• Stated goal: Copy each of the records below verbatim, reproducing every line without alteration.

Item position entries

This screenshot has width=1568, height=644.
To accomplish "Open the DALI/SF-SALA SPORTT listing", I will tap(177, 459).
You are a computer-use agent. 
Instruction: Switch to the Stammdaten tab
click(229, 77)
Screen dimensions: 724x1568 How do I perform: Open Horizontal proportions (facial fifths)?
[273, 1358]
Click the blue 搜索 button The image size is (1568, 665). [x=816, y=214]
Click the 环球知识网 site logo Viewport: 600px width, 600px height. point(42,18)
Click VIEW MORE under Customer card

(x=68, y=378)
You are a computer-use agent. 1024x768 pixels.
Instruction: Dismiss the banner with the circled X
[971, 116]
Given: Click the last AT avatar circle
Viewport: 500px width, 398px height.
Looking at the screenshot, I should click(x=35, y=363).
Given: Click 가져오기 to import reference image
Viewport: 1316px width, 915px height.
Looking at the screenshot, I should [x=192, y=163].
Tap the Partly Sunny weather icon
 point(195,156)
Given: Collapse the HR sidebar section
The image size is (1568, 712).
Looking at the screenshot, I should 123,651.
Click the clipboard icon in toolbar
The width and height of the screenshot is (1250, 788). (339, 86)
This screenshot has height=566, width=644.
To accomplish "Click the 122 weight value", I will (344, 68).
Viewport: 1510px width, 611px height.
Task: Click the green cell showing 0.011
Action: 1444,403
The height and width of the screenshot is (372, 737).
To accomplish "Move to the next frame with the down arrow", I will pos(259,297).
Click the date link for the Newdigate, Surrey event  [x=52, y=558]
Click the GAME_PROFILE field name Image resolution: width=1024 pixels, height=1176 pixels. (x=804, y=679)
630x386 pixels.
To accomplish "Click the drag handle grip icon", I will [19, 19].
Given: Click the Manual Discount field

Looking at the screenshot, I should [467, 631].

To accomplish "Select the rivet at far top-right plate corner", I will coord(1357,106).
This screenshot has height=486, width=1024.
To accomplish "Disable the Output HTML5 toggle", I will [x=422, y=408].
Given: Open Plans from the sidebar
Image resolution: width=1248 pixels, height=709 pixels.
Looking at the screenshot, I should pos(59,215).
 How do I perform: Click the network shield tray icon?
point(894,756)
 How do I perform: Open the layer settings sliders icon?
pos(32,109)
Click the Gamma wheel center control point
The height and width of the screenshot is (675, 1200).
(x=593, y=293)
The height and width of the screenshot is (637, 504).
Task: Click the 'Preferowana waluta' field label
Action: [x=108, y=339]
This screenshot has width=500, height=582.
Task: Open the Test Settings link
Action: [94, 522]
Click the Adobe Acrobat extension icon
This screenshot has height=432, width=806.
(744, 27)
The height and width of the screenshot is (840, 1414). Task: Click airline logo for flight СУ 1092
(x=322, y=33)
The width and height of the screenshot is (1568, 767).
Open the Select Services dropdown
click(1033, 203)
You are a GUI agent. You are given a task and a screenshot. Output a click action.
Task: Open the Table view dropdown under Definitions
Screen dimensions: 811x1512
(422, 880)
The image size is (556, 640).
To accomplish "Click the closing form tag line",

• Solution:
This screenshot has width=1568, height=644.
To accomplish "Open the DALI/SF-SALA SPORTT listing", I will tap(177, 459).
You are a computer-use agent. 
Instruction: Switch to the Stammdaten tab
click(229, 77)
Screen dimensions: 724x1568 How do I perform: Open Horizontal proportions (facial fifths)?
[273, 1358]
Click the blue 搜索 button The image size is (1568, 665). [x=816, y=214]
Click the 环球知识网 site logo Viewport: 600px width, 600px height. point(42,18)
Click VIEW MORE under Customer card

(x=68, y=378)
You are a computer-use agent. 1024x768 pixels.
Instruction: Dismiss the banner with the circled X
[971, 116]
Given: Click the last AT avatar circle
Viewport: 500px width, 398px height.
Looking at the screenshot, I should click(x=35, y=363).
Given: Click 가져오기 to import reference image
Viewport: 1316px width, 915px height.
Looking at the screenshot, I should [x=192, y=163].
Tap the Partly Sunny weather icon
 point(195,156)
Given: Collapse the HR sidebar section
The image size is (1568, 712).
Looking at the screenshot, I should 123,651.
Click the clipboard icon in toolbar
The width and height of the screenshot is (1250, 788). (339, 86)
This screenshot has height=566, width=644.
To accomplish "Click the 122 weight value", I will (344, 68).
Viewport: 1510px width, 611px height.
Task: Click the green cell showing 0.011
Action: 1444,403
The height and width of the screenshot is (372, 737).
To accomplish "Move to the next frame with the down arrow", I will pos(259,297).
Click the date link for the Newdigate, Surrey event  [x=52, y=558]
Click the GAME_PROFILE field name Image resolution: width=1024 pixels, height=1176 pixels. (x=804, y=679)
630x386 pixels.
To accomplish "Click the drag handle grip icon", I will [19, 19].
Given: Click the Manual Discount field

Looking at the screenshot, I should [467, 631].

To accomplish "Select the rivet at far top-right plate corner", I will coord(1357,106).
This screenshot has height=486, width=1024.
To accomplish "Disable the Output HTML5 toggle", I will [x=422, y=408].
Given: Open Plans from the sidebar
Image resolution: width=1248 pixels, height=709 pixels.
Looking at the screenshot, I should pos(59,215).
 How do I perform: Click the network shield tray icon?
point(894,756)
 How do I perform: Open the layer settings sliders icon?
pos(32,109)
Click the Gamma wheel center control point
The height and width of the screenshot is (675, 1200).
(x=593, y=293)
The height and width of the screenshot is (637, 504).
Task: Click the 'Preferowana waluta' field label
Action: [x=108, y=339]
This screenshot has width=500, height=582.
Task: Open the Test Settings link
Action: [94, 522]
Click the Adobe Acrobat extension icon
This screenshot has height=432, width=806.
(744, 27)
The height and width of the screenshot is (840, 1414). Task: Click airline logo for flight СУ 1092
(x=322, y=33)
The width and height of the screenshot is (1568, 767).
Open the Select Services dropdown
click(1033, 203)
You are a GUI agent. You are given a task and a screenshot. Output a click action.
Task: Open the Table view dropdown under Definitions
Screen dimensions: 811x1512
(422, 880)
The image size is (556, 640).
To accomplish "Click the closing form tag line",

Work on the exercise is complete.